[PATCH/RFC 05/14] firmware: arm_scmi: Add scmi_get_base_info()

Geert Uytterhoeven geert at linux-m68k.org
Fri Apr 24 05:08:55 PDT 2026


Hi Cristian,

On Wed, 22 Apr 2026 at 20:45, Cristian Marussi <cristian.marussi at arm.com> wrote:
> On Tue, Apr 21, 2026 at 08:11:38PM +0200, Geert Uytterhoeven wrote:
> > Currently non-SCMI drivers cannot find out what the specific versions of
> > each SCMI provider implementation on the running system are.
>
> Thanks for your patches....this is not a proper full review of the series,
> BUT this patch catched my eye..
>
> Indeed, yes, it is deliberate that the SCMI version information is NOT
> exposed out of the SCMI world, since being the SCMI an attempt to
> standardize a common FW interface (as in [1] of course), you should not
> know what runs inside the black-box, it should be irrelevant...
>
> ...indeed the versioning is used inside the SCMI stack to deal properly
> with different protocol versions implemented by the server OR to apply
> proper quirks when needed, but all the rest should be standard....
>
> ...you should NOT really behave differently based on the underneath
> protocol or firmare implementation version...it is the SCMI stack that
> should behave properly, transparently...

Oh well...

> Having said that...I understand that at least it could be useful to be able
> to query the SCMI stack to know, even from non-SCMI drivers, WHICH quirks
> have been applied/activated at run time...but anything more than that it

I see no need for that, but we can discover which quirks have been
applied from the kernel log ;-)

> seems to me dangerous and prone to a number of abuses of the SCMI stack
> itself...
>
> (Also...exposing the versions itself means also tracking that bit of info
> in more than one place: the quirk framework and your drivers.)

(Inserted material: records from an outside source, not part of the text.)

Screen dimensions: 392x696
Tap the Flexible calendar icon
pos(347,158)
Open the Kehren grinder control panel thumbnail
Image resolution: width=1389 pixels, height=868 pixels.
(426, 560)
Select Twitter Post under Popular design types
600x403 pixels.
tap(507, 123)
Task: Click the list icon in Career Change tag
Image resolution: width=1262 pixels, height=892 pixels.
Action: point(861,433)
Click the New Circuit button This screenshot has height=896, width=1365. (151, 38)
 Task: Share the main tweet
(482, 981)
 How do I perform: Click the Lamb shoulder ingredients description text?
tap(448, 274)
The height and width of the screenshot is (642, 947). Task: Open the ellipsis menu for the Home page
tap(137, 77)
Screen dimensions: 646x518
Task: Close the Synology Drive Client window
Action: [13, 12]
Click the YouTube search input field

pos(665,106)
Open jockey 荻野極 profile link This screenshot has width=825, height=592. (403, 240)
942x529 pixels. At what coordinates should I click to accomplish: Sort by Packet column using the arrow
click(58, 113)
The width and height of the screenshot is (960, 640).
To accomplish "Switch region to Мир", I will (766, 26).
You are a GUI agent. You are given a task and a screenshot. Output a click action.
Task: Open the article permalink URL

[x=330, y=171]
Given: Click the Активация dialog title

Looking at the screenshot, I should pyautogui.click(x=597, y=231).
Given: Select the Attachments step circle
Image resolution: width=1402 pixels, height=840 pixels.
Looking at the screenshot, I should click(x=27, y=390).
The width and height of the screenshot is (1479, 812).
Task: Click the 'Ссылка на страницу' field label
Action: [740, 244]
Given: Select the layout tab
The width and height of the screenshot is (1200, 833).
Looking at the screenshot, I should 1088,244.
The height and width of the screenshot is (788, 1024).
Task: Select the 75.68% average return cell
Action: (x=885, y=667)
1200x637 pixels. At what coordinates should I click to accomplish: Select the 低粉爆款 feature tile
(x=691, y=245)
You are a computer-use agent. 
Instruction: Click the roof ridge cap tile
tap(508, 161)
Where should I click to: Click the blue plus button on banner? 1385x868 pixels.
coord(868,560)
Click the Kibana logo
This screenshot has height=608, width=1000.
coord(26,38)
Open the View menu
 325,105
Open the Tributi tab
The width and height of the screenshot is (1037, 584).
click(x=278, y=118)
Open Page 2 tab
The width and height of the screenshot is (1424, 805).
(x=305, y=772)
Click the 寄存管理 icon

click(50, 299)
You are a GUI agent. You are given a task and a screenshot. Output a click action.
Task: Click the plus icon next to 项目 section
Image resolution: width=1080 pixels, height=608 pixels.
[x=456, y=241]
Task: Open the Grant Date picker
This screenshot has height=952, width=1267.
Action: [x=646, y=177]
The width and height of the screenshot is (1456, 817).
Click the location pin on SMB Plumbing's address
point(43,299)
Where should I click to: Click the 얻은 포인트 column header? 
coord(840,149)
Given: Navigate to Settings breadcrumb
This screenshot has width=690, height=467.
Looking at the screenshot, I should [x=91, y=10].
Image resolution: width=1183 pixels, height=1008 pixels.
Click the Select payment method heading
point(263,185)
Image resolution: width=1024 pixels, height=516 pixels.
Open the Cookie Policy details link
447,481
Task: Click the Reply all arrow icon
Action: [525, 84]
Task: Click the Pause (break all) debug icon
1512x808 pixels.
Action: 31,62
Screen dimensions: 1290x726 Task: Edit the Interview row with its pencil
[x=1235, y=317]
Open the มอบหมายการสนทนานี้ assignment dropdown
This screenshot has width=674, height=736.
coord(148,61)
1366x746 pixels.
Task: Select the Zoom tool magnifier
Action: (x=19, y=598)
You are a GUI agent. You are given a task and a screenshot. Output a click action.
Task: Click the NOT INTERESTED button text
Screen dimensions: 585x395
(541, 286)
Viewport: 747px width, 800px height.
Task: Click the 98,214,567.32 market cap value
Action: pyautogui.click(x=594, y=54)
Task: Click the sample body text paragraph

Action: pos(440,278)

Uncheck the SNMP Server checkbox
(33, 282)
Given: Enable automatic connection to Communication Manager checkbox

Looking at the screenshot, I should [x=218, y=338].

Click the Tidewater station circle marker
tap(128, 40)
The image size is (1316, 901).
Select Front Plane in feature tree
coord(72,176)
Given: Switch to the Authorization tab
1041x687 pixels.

I'll see if I can get everything handled as quirks instead...

> > However, different versions may use different ABIs (e.g. different clock
> > IDs), or behave different, requiring remapping or workarounds in other
> > drivers.
>
> ...abuse like this indeed :P ... the SCMI server is supposed to be that
> one entity remapping the IDs in the background if the same IDs happen to
> be representing different physical resources across a number of distinct
> platforms all supported by the same firmware blob...so as to present
> a consistent set of contiguos IDs...

In our case it is just a single platform, with different ID number
spaces for different firmware versions.

> Also because this should be one of the selling point of the SCMI stack
> in a virtualized environment: you can ship the same kernel drivers with
> the same DT and you know that ID=<N> will always identify the specific
> resource that is needed by your driver without worrying about the fact
> that in reality in the backstage the effectively managed physical resource
> could be different across different platforms, because that does not matter

This sounds strange to me, do I understand it correctly?
So the ID should (1) be tied to the use-case, and not to the underlying
hardware, and (2) be the same for different platforms?

For (1): Then we must not put these IDs in DT at all, as DT is supposed
    to describe the hardware (and firmware IDs in DT were IMHO already
    a stretch before).
For (2): How can there be a contiguous list of IDs, as not all platforms
    may have the same underlying hardware?

> if the SCMI platform server had properly remapped (at build time/run-time ?)
> the resources to your expected ID...alternatively of course you can ship
> with different DTs to describe different hardware...BUT remmapping stuff

That is a different issue: as SCMI covers the full platform, not just
the SoC, the IDs can be board-specific, and thus should be specified
in the board .dts, not in the SoC .dtsi?
Then the SoC .dtsi should describe the hardware, and we end up with
things like arch/arm/boot/dts/st/stm32mp157a-dk1-scmi.dts?

> in the drivers themselves guessing on the vendor/subvendor/impl_vers
> seems a dangerous abuse...

There is no guessing.

> I watched a bit of the LPC discussions around this (from Marek I think)
> but sincerely most of those problems had one (not necessarily simple)
> solution: fix your firmwares AND/OR apply quirks in the meantime...

Unfortunately (at this point) we have to work with the firmware that exists.

>From that LPC discussion, we learned that we are actually the lucky
guys: some other vendors tend to change the IDs and/or behavior without
bumping the version, so Linux cannot even act upon that...

Gr{oetje,eeting}s,

                        Geert

-- 
Geert Uytterhoeven -- There's lots of Linux beyond ia32 -- geert at linux-m68k.org

In personal conversations with technical people, I call myself a hacker. But
when I'm talking to journalists I just say "programmer" or something like that.